Information Retrieval Project

CSE 494/598 - Project1

Description Resource/Documentation Download/Setup Notes Deadline

Project Description

This is the first project for CSE 494/598. You are provided with a system that can extract web pages and index them. Using this system you will experiment with various Ranking Algorithms.

TASK 0: Read the background description, download the code, and try the boolean ranking code made available as part of the code. You may try queries made up of keywords related to AI (planning, information retrieval, bayes network etc. etc.). You can also try negated keywords (e,g, -network).
TASK 1: Implement the Vector Space Model to rank the documents. You can use the weighting method given in the text or the one given in the homework question 1.1.
TASK 2: Implement the Authorities/Hub computation as discussed in the class. Specifically, for a given query Q, you first find top K most similar links using vector space model. Next, you grow these pages into a base set of pages. You make the adjacency matrix for these base set pages using the linkextraction module provided below. You will then do the authority/hub computation on the adjancency matrix, and return the top m authorities and top m hubs. You will compare the results from pure vector space to the results from authorities/hub computation for a set of queries.
- Note that we have provided a new .jar file that contains a crawl of asu.edu domain, as well as its link matrix. You need to use this data rather than the aaai.org crawl data that was given earlier. You may want to use this same data for task 1 too.
TASK 3: (Common to the two tasks above). Evaluate your search engine on a set of at least five representative queries from the ASU context (assuming you are using the ASU crawl). Compare the results of the queries, in terms of precision with simple vector similarity and with similarity + authorities hubs. Comment on whether the additional time taken by authorities/hubs computation was found to be worth it. You need to use *your* sense of what are good pages to compare the precision.
TASK 4: We want to suggest some "related" terms to the user to let him/her refine the query. To support this, implement the scalar cluster technique discussed in the class. Use it to suggest keywords that the user can use to refine the query. For each of the representative queries from task 3, evaluate the scalar clustering.

Extra Credit Tasks

The prefix stars represent the degree of difficulty

(*)Try implementing relevance feedback techniques (the Roccochio method), play with it yourself--by identifying the good vs. bad pages, to see how good it is in practice.
(**) Develop a good interface to display the search results, as well as the query elaboration results.
(***)Do the pagerank calculation for the entire ASU crawl, and use it as the basis for search. Experiment with different ways of combining pagerank and vector-space similarity.
(***) Implement and compare latent semantic indexing to vector space ranking. (You will have to search and get an SVD package for this).
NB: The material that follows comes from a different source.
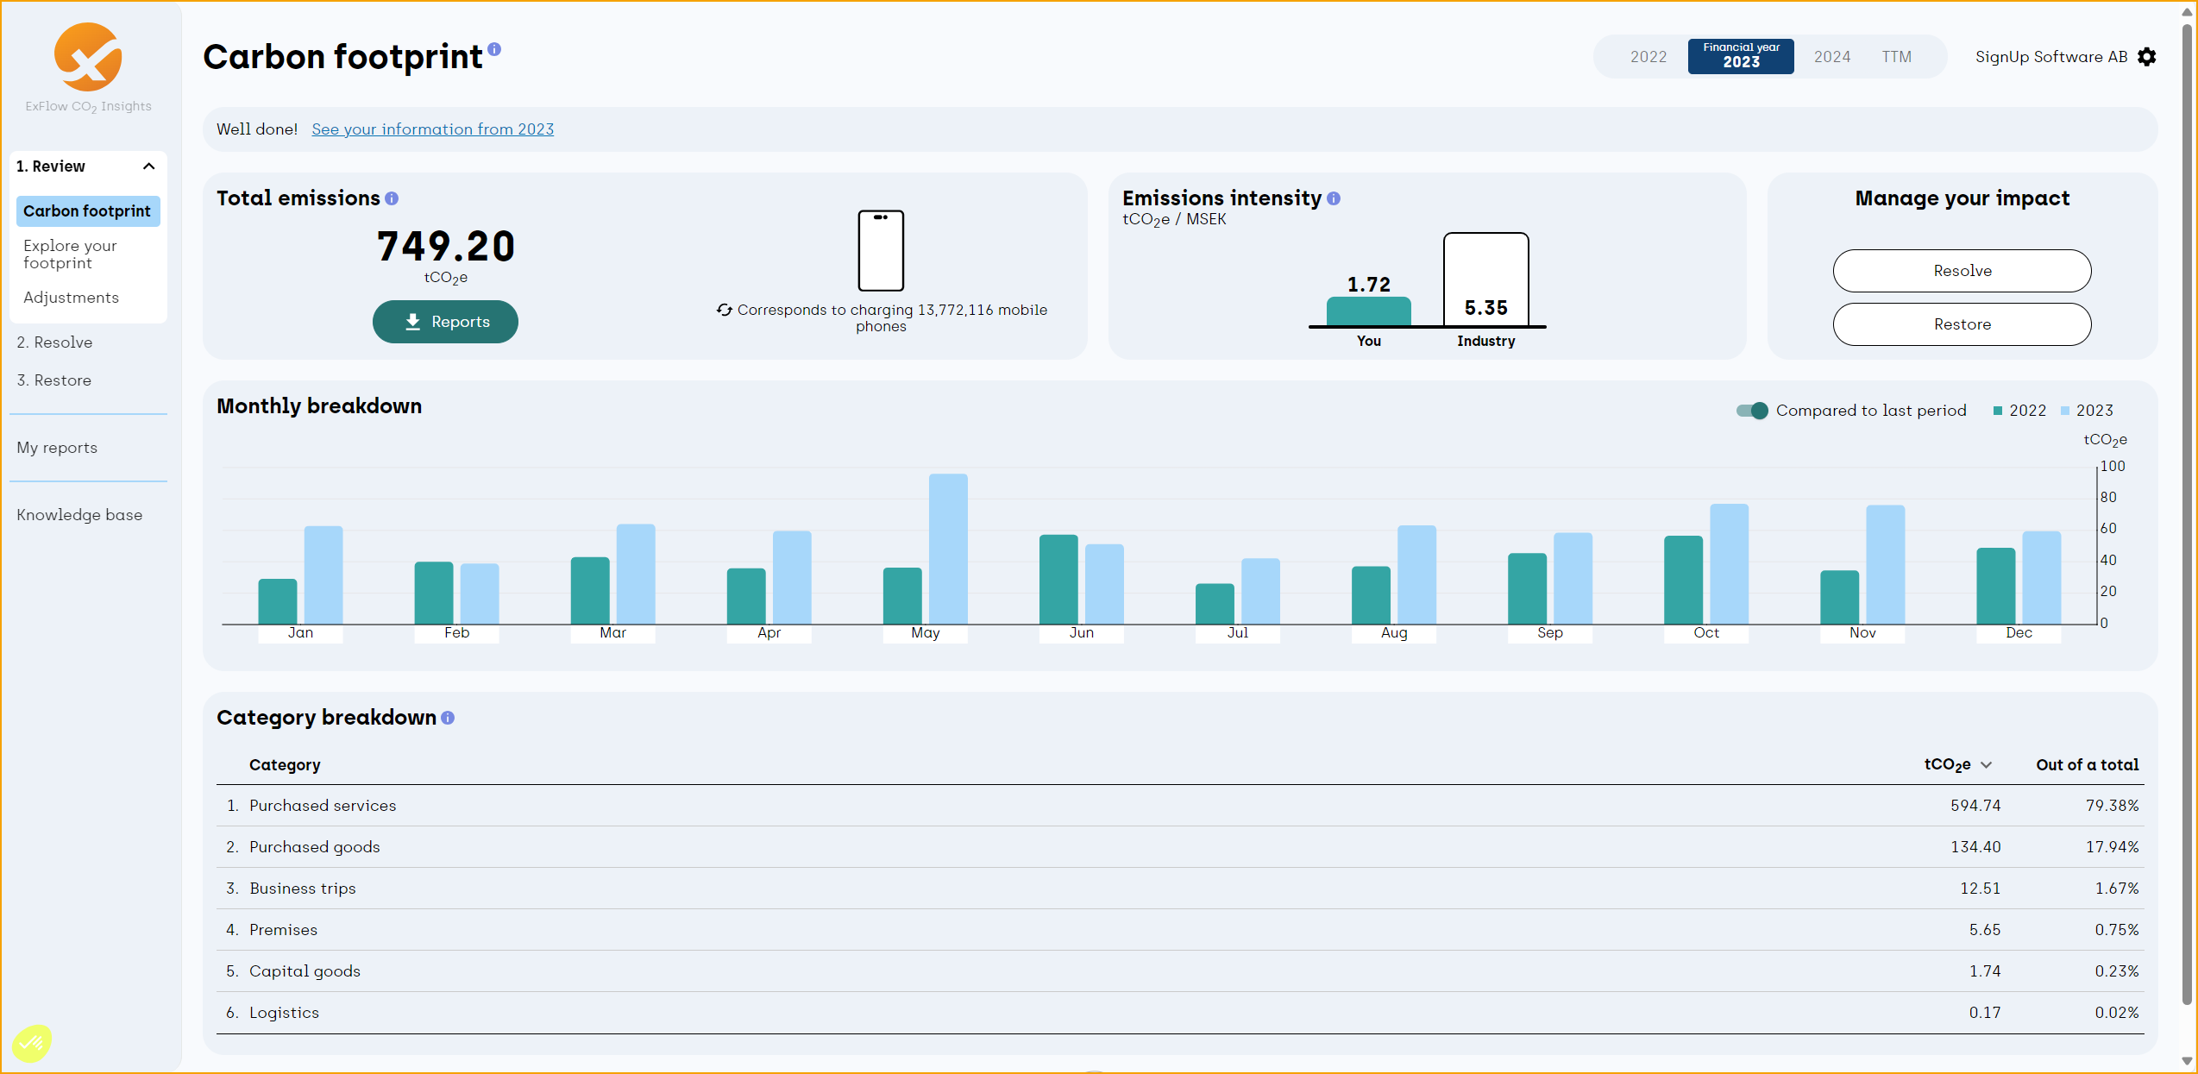Click the See your information from 2023 link
The image size is (2198, 1074).
click(431, 128)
Resource Description & Documentation

Class Accounts have been provided for accessing the computing facilities. These accounts are for GWC 250/242. Already Java is pre-installed for each account. Do check your account once you login. There is no need to install a newer version of Java for this project.

The code made available as part of the project is written in Java. A latest version of Sun's Java Development Kit can be downloaded from this site. If you have a earlier version of JDK installed on your system there is no need to upgrade.
Knowledge of Java is a pre-requisite for the course. If you need to brush up your knowledge read the Java Tutorial. The Java API documentation which describes the class structure for various standard packages is available here.

The following functionality is provided by the classes provided as part of the project.

A crawler implemented by Webcrawl.java that crawls the web starting from the seed URL provided on invocation. This crawler stores the first 1000 URLs that it successfully crawls. The result of one such crawl is made available as part of the code. Files from one such run on http://www.aaai.org/ were used to generate the index file given as part of the project.
The IndexHTML.java contains code to create the Index from the crawled URLs. The index generated is made available as part of the Project1class.jar The index is generated using the LUCENE API. To use this API as part of your code you have to import com.lucene.*.
The program SearchFiles.java gives a query interface that accepts the queries and retrives the matching documents.The interface accepts BooleanQueries. Currently the interface is plain text, a HTML version will be uploaded soon. Also the program assumes "index" to be the name of the directory where the index is stored. To use your own index, change the default name to point to "yourindexname" and recompile.
The program VectorViewer.java is a demo program that lists the total number of documents in the index and the lists all the terms in the index with their frequencies. Since the given code does not contain any data structure giving you the Document Vector Model, this program demonstrates how you can retrieve the underlying Document Vector Model for use in the various ranking alogrithms that you develop. Read the commented section inside the code to extract the (document,freq) for each term in the index to generate the document vector model.

The API documentation for the given classes is available for download and also can be viewed here.

LinkGen.java and LinkExtract.java are provided to help in computing PageRank and Authority/Hub for the crawled pages. LinkGen generates the Link Matrix from the files crawled and saves it to a file. LinkExtract uses the file written by LinkGen. Using LinkGen you can get information about pages pointed to by a page and pages pointing to a page. Pre-compiled classes for both LinkGen and LinkExtract are made available in the jar files below. A directory containing 3000+ webpages crawled on www.asu.edu is made available too. Also the file generated by LinkGen on the new crawl is present. This enables you to unjar the files and immediately see how LinkExtract works.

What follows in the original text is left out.